Your instructions:
Please retype the data in full, exactly as given.

Data:

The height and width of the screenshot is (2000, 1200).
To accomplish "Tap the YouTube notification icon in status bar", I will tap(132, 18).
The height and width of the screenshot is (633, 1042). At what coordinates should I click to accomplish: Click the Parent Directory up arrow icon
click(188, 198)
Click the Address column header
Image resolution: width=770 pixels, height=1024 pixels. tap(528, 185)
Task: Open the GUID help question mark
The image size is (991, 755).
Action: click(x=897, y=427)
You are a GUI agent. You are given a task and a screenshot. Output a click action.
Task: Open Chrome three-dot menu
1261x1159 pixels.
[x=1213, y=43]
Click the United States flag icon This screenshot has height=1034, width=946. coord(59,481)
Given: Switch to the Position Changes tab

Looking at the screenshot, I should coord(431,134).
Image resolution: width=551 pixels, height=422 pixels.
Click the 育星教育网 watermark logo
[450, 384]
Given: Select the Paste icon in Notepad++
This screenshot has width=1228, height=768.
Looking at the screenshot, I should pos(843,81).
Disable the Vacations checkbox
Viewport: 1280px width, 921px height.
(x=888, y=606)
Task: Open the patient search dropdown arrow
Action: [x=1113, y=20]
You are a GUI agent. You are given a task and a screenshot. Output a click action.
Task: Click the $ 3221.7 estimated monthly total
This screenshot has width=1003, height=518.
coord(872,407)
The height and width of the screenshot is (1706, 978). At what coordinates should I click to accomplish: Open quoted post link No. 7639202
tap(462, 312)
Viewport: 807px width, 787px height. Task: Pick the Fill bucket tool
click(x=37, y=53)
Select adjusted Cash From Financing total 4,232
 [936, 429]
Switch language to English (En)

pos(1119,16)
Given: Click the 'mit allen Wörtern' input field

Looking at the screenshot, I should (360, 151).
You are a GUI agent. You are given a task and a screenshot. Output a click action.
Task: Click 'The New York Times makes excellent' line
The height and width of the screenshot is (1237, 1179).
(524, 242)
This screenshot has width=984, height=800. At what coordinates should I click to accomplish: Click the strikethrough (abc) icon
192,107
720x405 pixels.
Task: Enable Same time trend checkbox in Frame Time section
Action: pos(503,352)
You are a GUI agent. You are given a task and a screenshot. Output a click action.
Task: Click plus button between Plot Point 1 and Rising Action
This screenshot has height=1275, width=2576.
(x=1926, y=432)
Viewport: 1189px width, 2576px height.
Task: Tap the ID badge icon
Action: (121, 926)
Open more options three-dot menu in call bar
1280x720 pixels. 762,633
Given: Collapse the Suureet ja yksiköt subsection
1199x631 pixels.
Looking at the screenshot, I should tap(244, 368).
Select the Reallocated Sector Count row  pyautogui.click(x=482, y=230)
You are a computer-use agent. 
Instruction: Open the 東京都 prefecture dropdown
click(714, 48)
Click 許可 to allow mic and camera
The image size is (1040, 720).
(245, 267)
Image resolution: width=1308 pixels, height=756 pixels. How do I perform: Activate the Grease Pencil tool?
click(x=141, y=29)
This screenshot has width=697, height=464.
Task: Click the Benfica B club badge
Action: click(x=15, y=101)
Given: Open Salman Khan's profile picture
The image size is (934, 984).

Exercise result:
The height and width of the screenshot is (2000, 1200).
To accomplish "Tap the YouTube notification icon in status bar", I will tap(132, 18).
The height and width of the screenshot is (633, 1042). At what coordinates should I click to accomplish: Click the Parent Directory up arrow icon
click(188, 198)
Click the Address column header
Image resolution: width=770 pixels, height=1024 pixels. tap(528, 185)
Task: Open the GUID help question mark
The image size is (991, 755).
Action: click(x=897, y=427)
You are a GUI agent. You are given a task and a screenshot. Output a click action.
Task: Open Chrome three-dot menu
1261x1159 pixels.
[x=1213, y=43]
Click the United States flag icon This screenshot has height=1034, width=946. coord(59,481)
Given: Switch to the Position Changes tab

Looking at the screenshot, I should coord(431,134).
Image resolution: width=551 pixels, height=422 pixels.
Click the 育星教育网 watermark logo
[450, 384]
Given: Select the Paste icon in Notepad++
This screenshot has width=1228, height=768.
Looking at the screenshot, I should pos(843,81).
Disable the Vacations checkbox
Viewport: 1280px width, 921px height.
(x=888, y=606)
Task: Open the patient search dropdown arrow
Action: [x=1113, y=20]
You are a GUI agent. You are given a task and a screenshot. Output a click action.
Task: Click the $ 3221.7 estimated monthly total
This screenshot has width=1003, height=518.
coord(872,407)
The height and width of the screenshot is (1706, 978). At what coordinates should I click to accomplish: Open quoted post link No. 7639202
tap(462, 312)
Viewport: 807px width, 787px height. Task: Pick the Fill bucket tool
click(x=37, y=53)
Select adjusted Cash From Financing total 4,232
 [936, 429]
Switch language to English (En)

pos(1119,16)
Given: Click the 'mit allen Wörtern' input field

Looking at the screenshot, I should (360, 151).
You are a GUI agent. You are given a task and a screenshot. Output a click action.
Task: Click 'The New York Times makes excellent' line
The height and width of the screenshot is (1237, 1179).
(524, 242)
This screenshot has width=984, height=800. At what coordinates should I click to accomplish: Click the strikethrough (abc) icon
192,107
720x405 pixels.
Task: Enable Same time trend checkbox in Frame Time section
Action: pos(503,352)
You are a GUI agent. You are given a task and a screenshot. Output a click action.
Task: Click plus button between Plot Point 1 and Rising Action
This screenshot has height=1275, width=2576.
(x=1926, y=432)
Viewport: 1189px width, 2576px height.
Task: Tap the ID badge icon
Action: (121, 926)
Open more options three-dot menu in call bar
1280x720 pixels. 762,633
Given: Collapse the Suureet ja yksiköt subsection
1199x631 pixels.
Looking at the screenshot, I should tap(244, 368).
Select the Reallocated Sector Count row  pyautogui.click(x=482, y=230)
You are a computer-use agent. 
Instruction: Open the 東京都 prefecture dropdown
click(714, 48)
Click 許可 to allow mic and camera
The image size is (1040, 720).
(245, 267)
Image resolution: width=1308 pixels, height=756 pixels. How do I perform: Activate the Grease Pencil tool?
click(x=141, y=29)
This screenshot has width=697, height=464.
Task: Click the Benfica B club badge
Action: click(x=15, y=101)
Given: Open Salman Khan's profile picture
The image size is (934, 984).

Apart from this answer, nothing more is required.